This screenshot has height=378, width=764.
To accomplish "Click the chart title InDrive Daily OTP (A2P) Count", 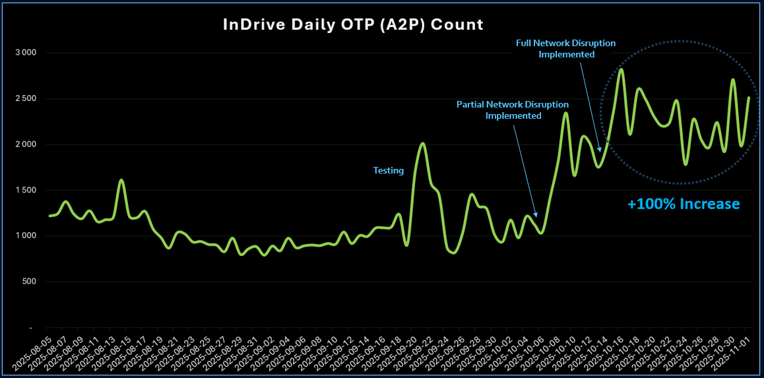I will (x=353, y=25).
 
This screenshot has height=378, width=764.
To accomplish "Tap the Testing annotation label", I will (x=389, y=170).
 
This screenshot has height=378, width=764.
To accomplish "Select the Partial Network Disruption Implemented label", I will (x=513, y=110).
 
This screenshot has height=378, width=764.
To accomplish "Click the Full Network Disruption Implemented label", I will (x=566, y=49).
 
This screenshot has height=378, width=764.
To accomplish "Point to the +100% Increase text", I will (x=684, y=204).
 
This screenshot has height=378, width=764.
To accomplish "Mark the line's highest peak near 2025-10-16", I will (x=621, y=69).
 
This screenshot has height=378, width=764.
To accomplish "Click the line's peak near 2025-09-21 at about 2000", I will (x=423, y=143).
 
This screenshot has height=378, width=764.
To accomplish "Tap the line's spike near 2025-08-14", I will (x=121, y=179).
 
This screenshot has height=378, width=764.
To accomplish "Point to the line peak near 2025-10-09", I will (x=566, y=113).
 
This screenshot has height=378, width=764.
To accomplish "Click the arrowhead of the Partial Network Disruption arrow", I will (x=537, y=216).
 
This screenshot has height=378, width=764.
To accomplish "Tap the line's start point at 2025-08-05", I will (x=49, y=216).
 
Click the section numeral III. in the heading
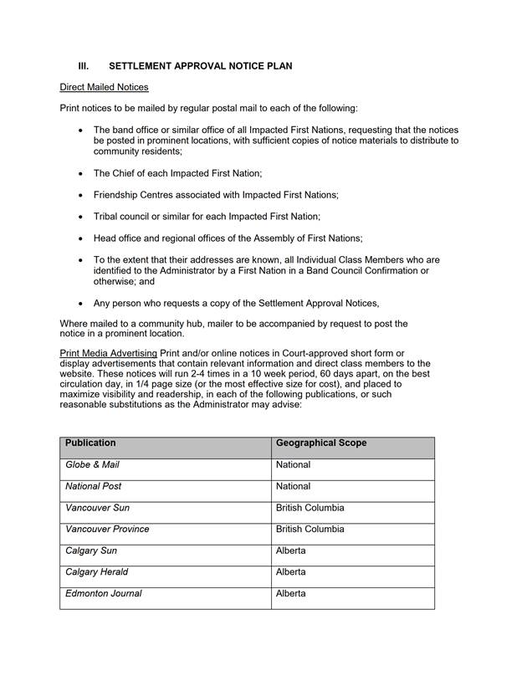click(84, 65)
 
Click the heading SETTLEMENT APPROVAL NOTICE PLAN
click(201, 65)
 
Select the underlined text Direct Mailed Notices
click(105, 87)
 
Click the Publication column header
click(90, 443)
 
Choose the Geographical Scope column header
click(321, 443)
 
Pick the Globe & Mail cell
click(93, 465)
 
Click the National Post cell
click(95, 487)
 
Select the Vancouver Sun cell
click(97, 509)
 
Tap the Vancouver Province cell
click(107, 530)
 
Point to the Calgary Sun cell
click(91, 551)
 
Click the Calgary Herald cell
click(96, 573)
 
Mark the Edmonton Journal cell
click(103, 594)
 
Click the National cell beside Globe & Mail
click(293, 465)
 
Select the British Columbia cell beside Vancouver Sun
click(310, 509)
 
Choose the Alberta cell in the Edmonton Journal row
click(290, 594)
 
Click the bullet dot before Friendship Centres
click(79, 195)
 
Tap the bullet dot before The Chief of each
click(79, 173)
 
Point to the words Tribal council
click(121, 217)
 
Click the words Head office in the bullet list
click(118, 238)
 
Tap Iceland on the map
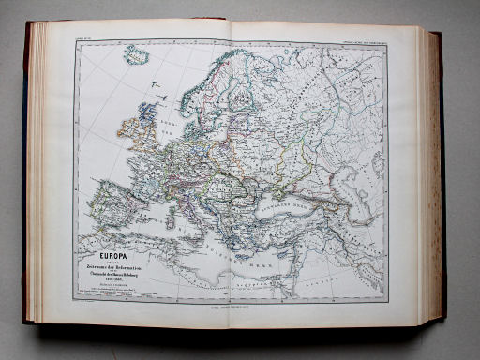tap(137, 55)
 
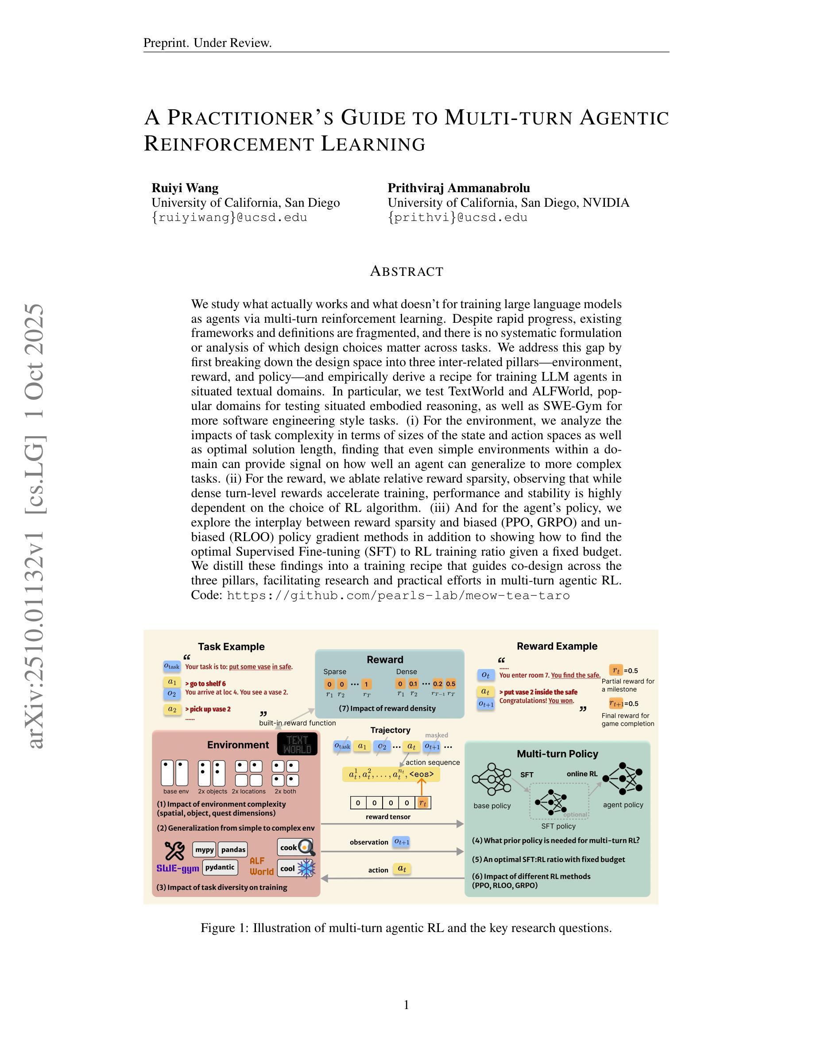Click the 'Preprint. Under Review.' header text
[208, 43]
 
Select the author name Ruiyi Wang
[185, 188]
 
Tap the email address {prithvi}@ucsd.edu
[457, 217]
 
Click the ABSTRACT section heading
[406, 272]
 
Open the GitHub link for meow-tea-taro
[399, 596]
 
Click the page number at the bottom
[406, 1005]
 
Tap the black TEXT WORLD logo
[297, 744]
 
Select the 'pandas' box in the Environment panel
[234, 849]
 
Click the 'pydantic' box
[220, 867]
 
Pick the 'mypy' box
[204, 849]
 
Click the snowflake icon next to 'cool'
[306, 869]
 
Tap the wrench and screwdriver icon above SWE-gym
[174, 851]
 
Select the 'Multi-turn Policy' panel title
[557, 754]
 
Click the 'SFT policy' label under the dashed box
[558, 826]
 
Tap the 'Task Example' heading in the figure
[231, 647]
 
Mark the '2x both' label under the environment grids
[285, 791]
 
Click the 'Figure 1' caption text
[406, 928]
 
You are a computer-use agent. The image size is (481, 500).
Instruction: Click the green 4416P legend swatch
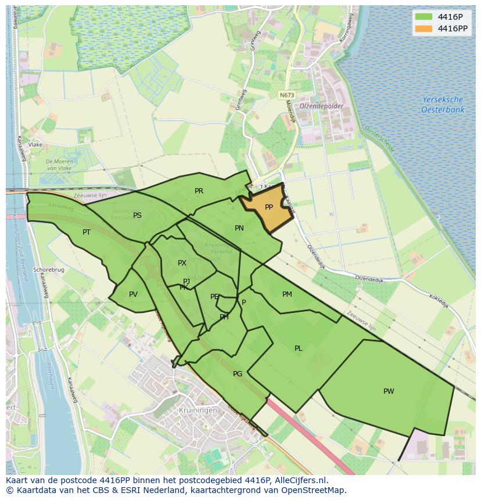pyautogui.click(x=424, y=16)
━━━━━━━━━━━━━━━━
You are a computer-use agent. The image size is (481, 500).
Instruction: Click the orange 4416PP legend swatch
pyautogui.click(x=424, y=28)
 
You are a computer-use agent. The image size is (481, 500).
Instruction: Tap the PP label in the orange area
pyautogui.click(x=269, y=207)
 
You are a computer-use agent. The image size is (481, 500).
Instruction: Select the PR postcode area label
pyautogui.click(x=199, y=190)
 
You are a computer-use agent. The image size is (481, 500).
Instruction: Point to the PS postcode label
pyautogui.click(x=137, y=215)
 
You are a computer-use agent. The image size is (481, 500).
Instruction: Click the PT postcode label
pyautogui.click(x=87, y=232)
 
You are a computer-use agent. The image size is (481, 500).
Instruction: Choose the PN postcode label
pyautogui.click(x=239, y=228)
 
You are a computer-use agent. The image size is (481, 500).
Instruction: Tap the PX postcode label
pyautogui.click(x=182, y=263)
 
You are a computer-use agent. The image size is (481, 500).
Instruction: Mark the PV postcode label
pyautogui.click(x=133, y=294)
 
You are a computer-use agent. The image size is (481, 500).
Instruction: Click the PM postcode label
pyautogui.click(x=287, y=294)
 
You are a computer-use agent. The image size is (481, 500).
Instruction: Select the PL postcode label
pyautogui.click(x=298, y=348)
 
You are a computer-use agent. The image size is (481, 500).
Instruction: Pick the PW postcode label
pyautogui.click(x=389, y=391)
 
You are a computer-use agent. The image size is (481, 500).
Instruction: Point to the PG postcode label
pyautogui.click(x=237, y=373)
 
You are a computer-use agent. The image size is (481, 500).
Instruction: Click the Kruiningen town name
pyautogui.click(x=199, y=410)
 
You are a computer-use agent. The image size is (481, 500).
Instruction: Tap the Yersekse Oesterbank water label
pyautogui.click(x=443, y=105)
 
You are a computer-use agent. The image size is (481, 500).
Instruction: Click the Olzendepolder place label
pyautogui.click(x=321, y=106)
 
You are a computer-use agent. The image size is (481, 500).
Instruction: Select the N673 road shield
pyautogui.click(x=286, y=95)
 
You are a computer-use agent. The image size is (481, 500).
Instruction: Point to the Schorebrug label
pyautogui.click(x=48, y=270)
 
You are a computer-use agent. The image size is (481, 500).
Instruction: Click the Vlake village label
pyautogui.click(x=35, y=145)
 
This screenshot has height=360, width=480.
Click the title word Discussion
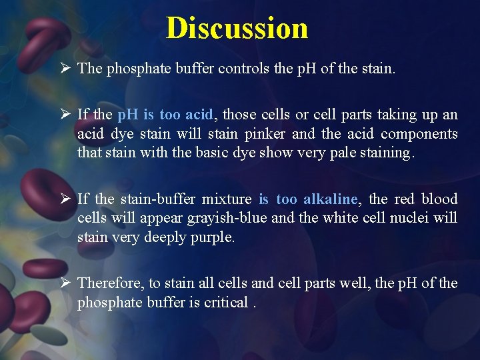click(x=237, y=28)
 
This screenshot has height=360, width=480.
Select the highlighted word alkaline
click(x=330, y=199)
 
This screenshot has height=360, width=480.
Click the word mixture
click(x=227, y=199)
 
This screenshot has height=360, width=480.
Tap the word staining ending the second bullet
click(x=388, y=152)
━━━━━━━━━━━━━━━━
**Short problem:** Duplicate the lines between the one holding "Tap the email" and the one holding "pyautogui.click(x=424, y=16)", inclusive, leaving out the pictures.

**Complete answer:**
Tap the email address {prithvi}@ucsd.edu
[457, 217]
 
Click the ABSTRACT section heading
[406, 272]
 
Open the GitHub link for meow-tea-taro
[399, 596]
 
Click the page number at the bottom
[406, 1005]
 
Tap the black TEXT WORLD logo
[297, 744]
 
Select the 'pandas' box in the Environment panel
[234, 849]
 
Click the 'pydantic' box
[220, 867]
 
Pick the 'mypy' box
[204, 849]
 
Click the snowflake icon next to 'cool'
[306, 869]
 
Tap the wrench and screwdriver icon above SWE-gym
[174, 851]
 
Select the 'Multi-turn Policy' panel title
[557, 754]
 
Click the 'SFT policy' label under the dashed box
[558, 826]
 
Tap the 'Task Example' heading in the figure
[231, 647]
 
Mark the '2x both' label under the environment grids
[285, 791]
 
Click the 'Figure 1' caption text
[406, 928]
 
You are a computer-use agent. The image size is (481, 500).
Instruction: Click the green 4416P legend swatch
pyautogui.click(x=424, y=16)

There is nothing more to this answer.